É bem improvável que o presidente recém-eleito vá mesmo romper com um sistema que, muitas vezes, parece existir só em benefício de alguns. O fundamental é que Milei conseguiu a façanha de ser identificado como alguém capaz de romper com um Estado privatizado por interesses que vão das incontáveis tendências peronistas às demandas de um setor empresarial também agarrado ao casco público.

Claro que seu foco principal é a esquerda amalgamada com a difusa e sempre adaptável herança de Juan Domingo Perón (1895-1974), um guarda-chuva capaz de abrigar os mais variados personagens políticos. Não é de hoje que a direita argentina critica a visão estatizante, a lógica corporativa e a defesa de privilégios estatais que emanam do ideário do ex-presidente. Algo, em menor grau, também presente na tradição da esquerda brasileira.

Mas quem disse que, lá como aqui, setores que se apresentam como liberais também não fazem do Estado um grande instrumento de promoção e defesa de seus interesses privados? Não dá pra chamar de bandeiras da esquerda os intermináveis incentivos fiscais a grandes setores, os privilégios sempre renovados do Poder Judiciário e de outras instituições do universo jurídico, como o Ministério Público.

Ou alguém acha razoável que esses funcionários públicos tão bem remunerados possam, por exemplo, tirar dois meses de férias? O mesmo vale para os militares que, além de incontáveis vantagens, conseguiram transformar em vantajosa para eles uma reforma da previdência que limitou ganhos de praticamente todo o resto da população.

Beneficiados pelo mercado de compra e venda de votos no Congresso, políticos acumulam cada vez mais poder e recursos, num governo de direita ou de esquerda. A Codevasf virou símbolo de estatal ocupada por interesses específicos de caciques que usam dinheiro público para o cultivo e de interesses que, com frequência, são pra lá de duvidosos. 

Esta percepção de privatização do Estado (conceito que ouvi pela primeira vez de Roberto Freire, então candidato a presidente pelo PCB em 1989) não é nova: Fernando Collor de Mello e Jair Bolsonaro chegaram ao poder prometendo combater o mau uso do nosso dinheiro. Collor foi defenestrado ao montar esquemas que  contrariavam interesses estabelecidos (até na corrupção há lugares marcados nas janelinhas); Bolsonaro, para não receber cartão vermelho, teve que se compor com os suspeitos de sempre — que, hoje, batem ponto no governo Lula.

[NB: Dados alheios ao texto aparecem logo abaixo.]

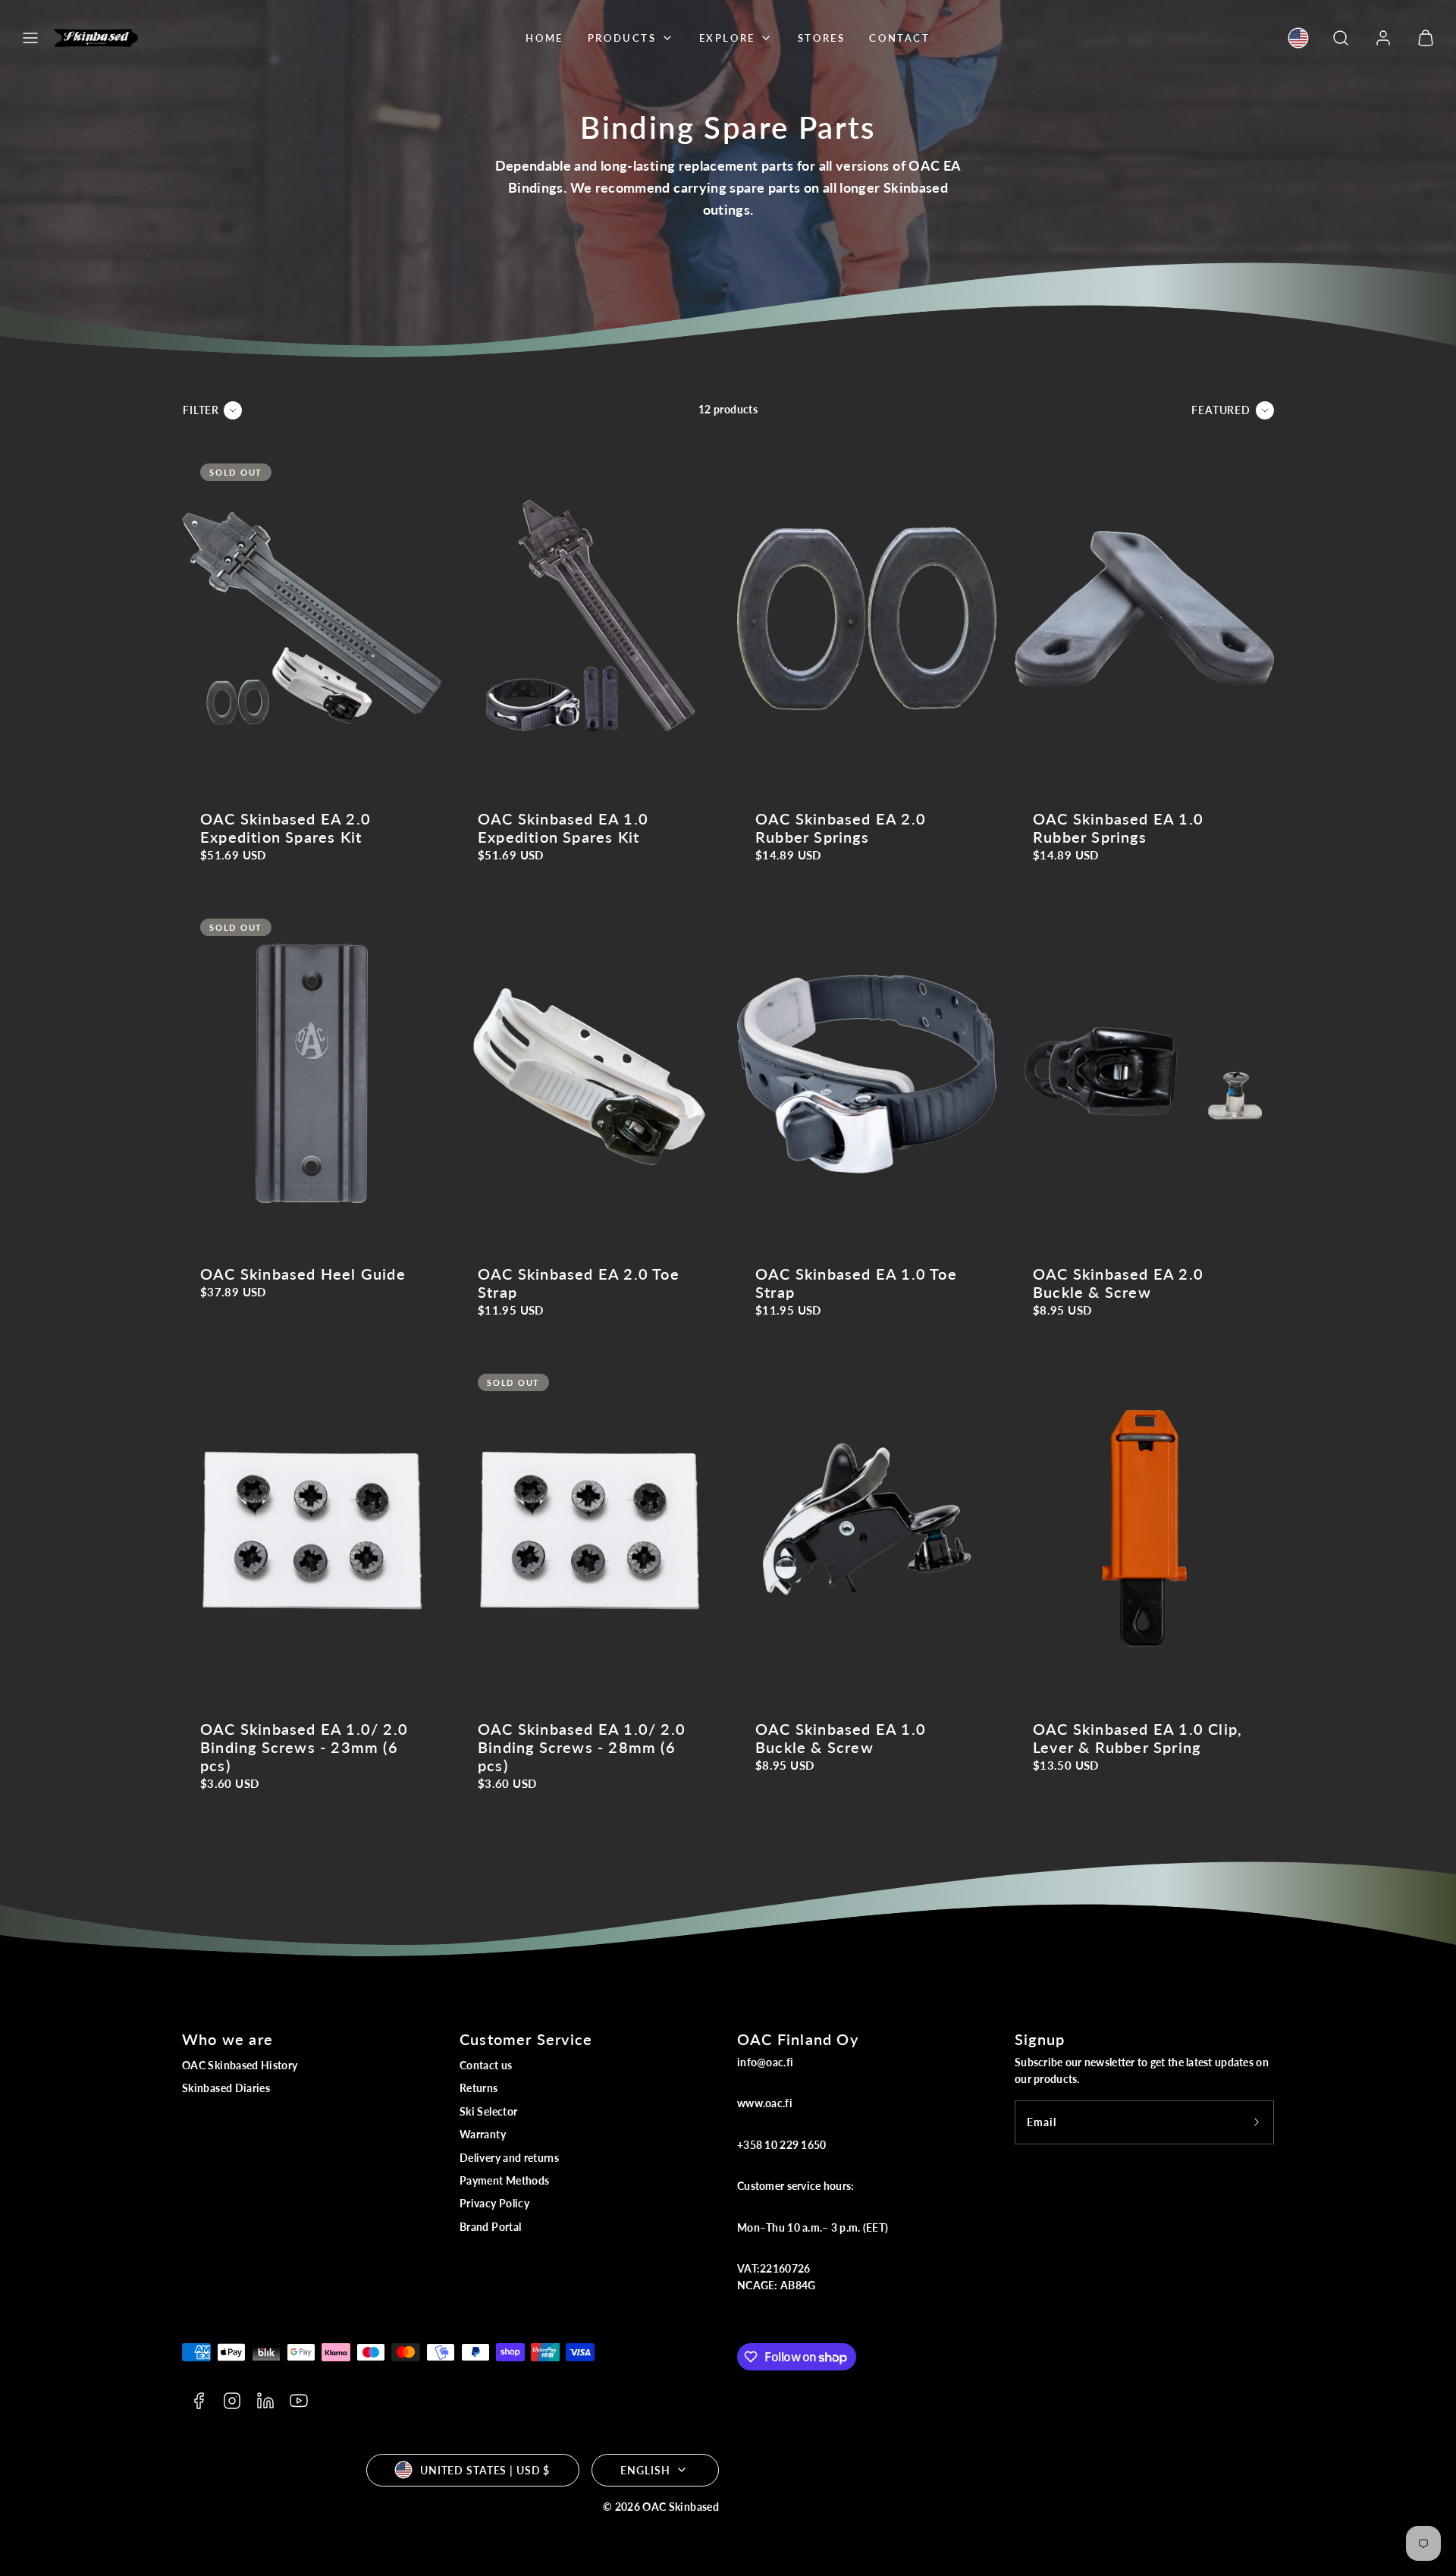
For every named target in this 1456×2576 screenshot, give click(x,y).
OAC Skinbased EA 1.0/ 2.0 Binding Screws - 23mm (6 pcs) (304, 1747)
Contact (899, 38)
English (645, 2470)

Movido por um sebastianismo platino, pela nostalgia de uma Argentina que sobrevive nas imagens em preto e branco e nos tangos de Gardel, dono de um plano econômico difuso, Milei tende a fracassar como seus antecessores, de esquerda ou de direita. Ele, agora, se aproveita de um descrédito com as instituições democráticas e o sistema representativo. Mas sabe que está na fila para ser mais um a solapar a confiança do eleitor. Seu maior conselheiro político — o fantasma de seu cãozinho de estimação — já deve ter latido isso pra ele.